# TASK DESCRIPTION
Supply the next portion of the QUiNN multilayer perceptron documentation, beginning immediately after its final line.

# SUPPLIED TEXT
((

Multilayer Perceptron (MLP)

The primary architecture in QUiNN is a fully connected feedforward network (multilayer perceptron). For an input \(x \in \mathbb{R}^d\), hidden layer widths \((h_1, h_2, \ldots, h_L)\), and output \(y \in \mathbb{R}^o\), the forward pass is

\[\begin{split}z_0 &= x, \\ z_{\ell} &= \phi\!\left(W_\ell\, z_{\ell-1} + b_\ell\right), \quad \ell = 1, \ldots, L, \\ y &= W_{L+1}\, z_L + b_{L+1},\end{split}\]

where \(W_\ell\) and \(b_\ell\) are the weight matrix and bias vector of layer \(\ell\), and \(\phi\) is the elementwise activation function.

Constructor Parameters

Parameter

Default

Description

indim

Input dimensionality \(d\).

))

# DATASET EXTRACT
((

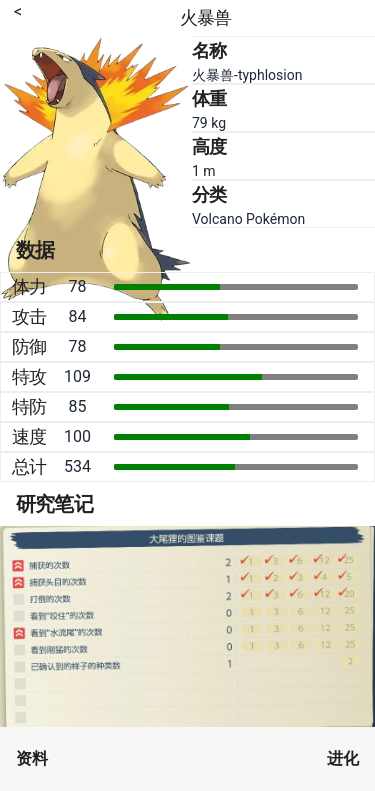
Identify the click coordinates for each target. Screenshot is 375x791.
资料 (32, 758)
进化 (343, 758)
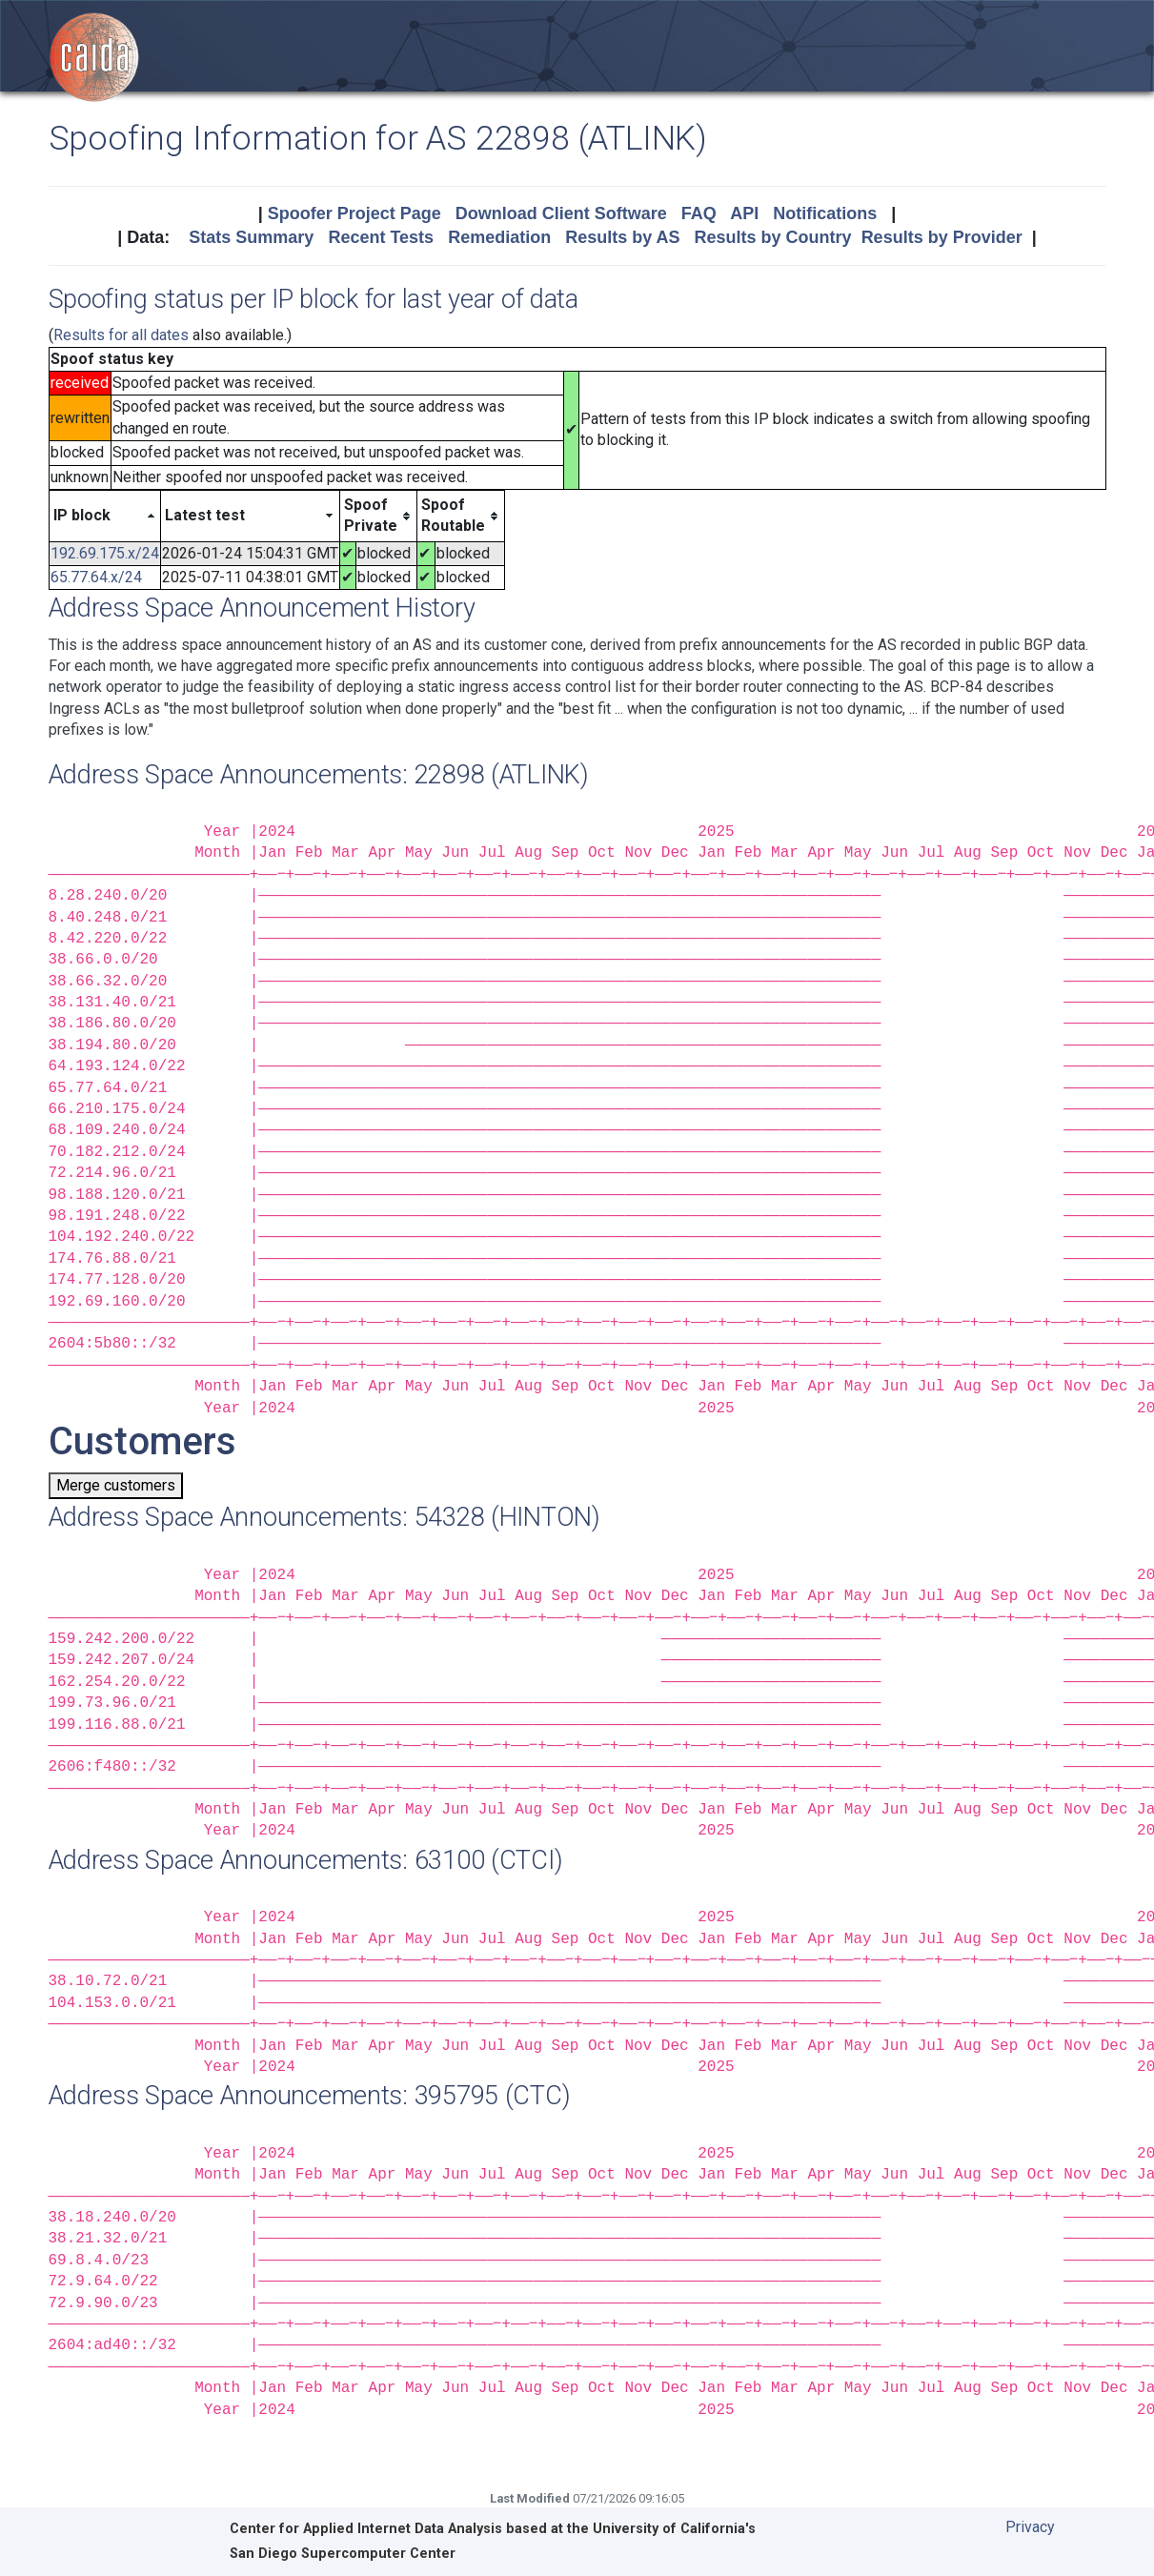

))

# ANSWER TO THIS EXERCISE
outdim

Output dimensionality \(o\).

hls

Tuple of hidden-layer widths \((h_1, \ldots, h_L)\).

activ

'relu'

Activation function \(\phi\). Options: 'relu' (\(\max(0,x)\)), 'tanh' (\(\tanh(x)\)), 'sin' (\(A\sin(2\pi x / T)\)), or identity.

biasorno

True

Include bias terms \(b_\ell\).

bnorm

False

Apply Batch Normalization after each layer.

bnlearn

True

Make batch-norm parameters learnable.

dropout

0.0

Dropout fraction \(p\). Applied after each linear layer when \(p > 0\).

final_transform

None

Optional output transform. 'exp' applies \(e^{(\cdot)}\) to enforce positivity.

device

'cpu'

Compute device ('cpu' or 'cuda').

Architecture Diagram

A three-hidden-layer MLP with widths \((h_1, h_2, h_3)\):

Input (d)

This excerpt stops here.